Ein Abend mit Hilal Sezgin…

…und was für ein Abend das war! Mir sitzt auch heute, am Tag danach, noch die Konfliktgeladene Energie der Diskussionsrunde in den Knochen.

Der Abend begann ganz friedlich. Nachdem ich die Tierrechtlerin und Autorin des Buches “Artgerecht ist nur die Freiheit” Hilal am Bahnhof abgeholt hatte, haben wir vor der Veranstaltung noch einen kleinen (veganen) Happen gegessen. Obwohl wir uns bis zu diesem Zeitpunkt nur via Telefon und Internet kannten, waren wir gleich vertraut miteinander. Zu wissen, dass wir gemeinsam in veganer Mission für die Tiere unterwegs sind, ist sicherlich eine der Gründe für unsere Verbundenheit.
Die Diskussionsrunde selbst fand im “Forum Kirche” in Bremen statt. Neben Hilal waren zwei Biolandwirtinnen (Ada Fischer und Elisabeth Böse) auf dem Podium – moderiert wurde die Veranstaltung von Ottmar Willi Weber.

Schon während sich die Landwirtinnen vorstellten und eine der beiden von ihren Kühen als ihren Freundinnen sprach, fragte Hilal sie, ob sie ihre menschlichen Freundinnen denn auch schlachten würde und machte damit sehr schnell klar, dass sie keinesfalls angereist war, um auf Kuschelkurs zu gehen. Für sie ist auch die Biohaltung von Tieren keine Alternative.
Während der gesamten Diskussion machte sie sehr deutlich, dass “Ich liebe Tiere” und “Ich töte Tiere” bzw. “Ich lasse Tiere töten,weil ich sie esse.” für sie nicht zusammen gehören können.
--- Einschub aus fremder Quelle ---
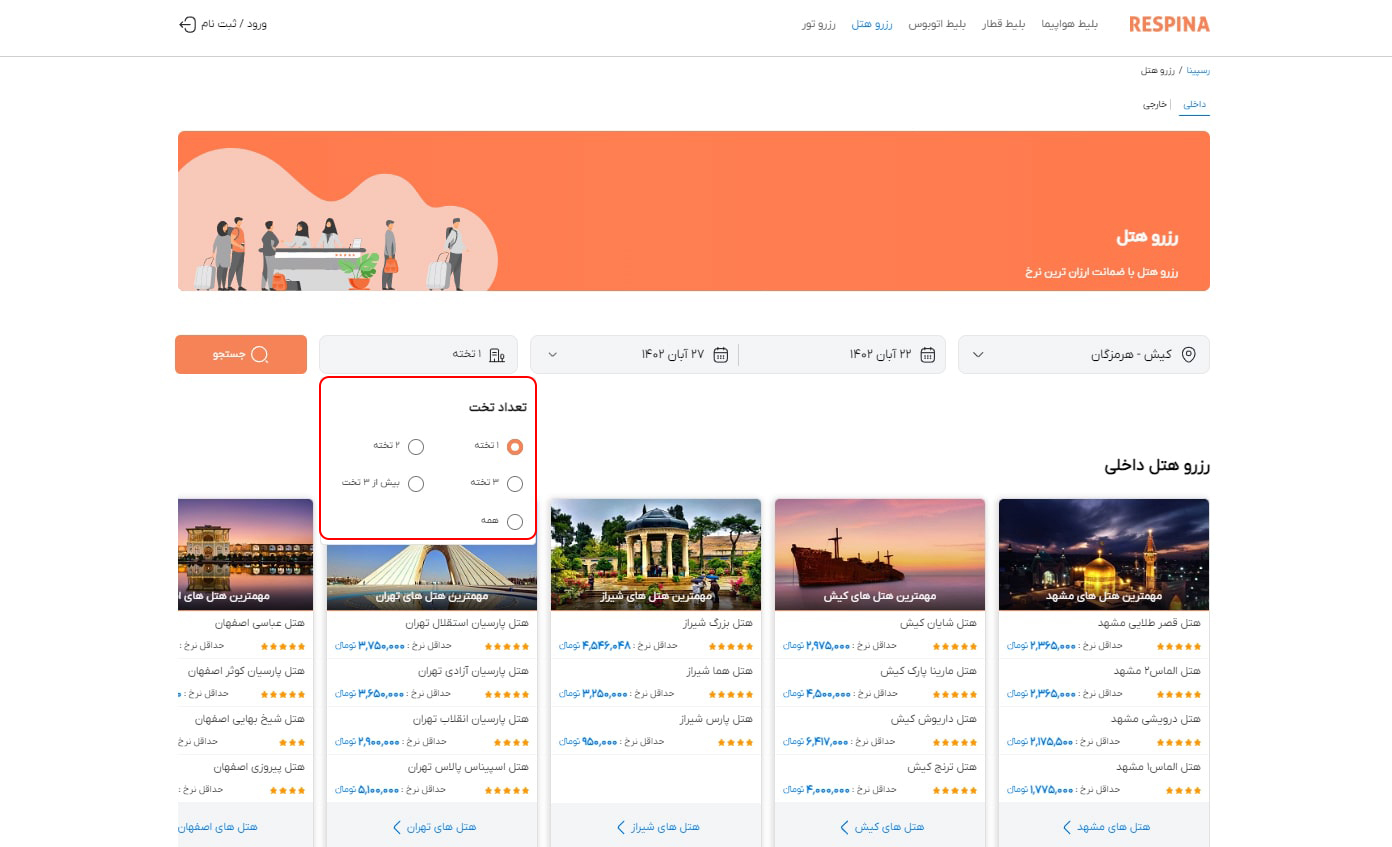Screen dimensions: 1392x847
Task: Click the RESPINA logo
Action: (1169, 24)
Mich hat sehr beeindruckt wie Hilal es mit all ihrer Leidenschaft, ihrer Liebe zu den Tieren, ihrem Fachwissen und ihrer Klugheit schaffte, jedes Gegenargument (und ich kann Euch sagen, gestern wurde die gesamte Palette aus allen möglichen Ecken aufgefahren) mit einer sehr strukturierten, sehr klar auf den Punkt gebrachten Antwort zu entkräften.
Dabei hat sie  – trotz all der Kompromisslosigkeit in der Sache – niemanden persönlich angegriffen oder beleidigt.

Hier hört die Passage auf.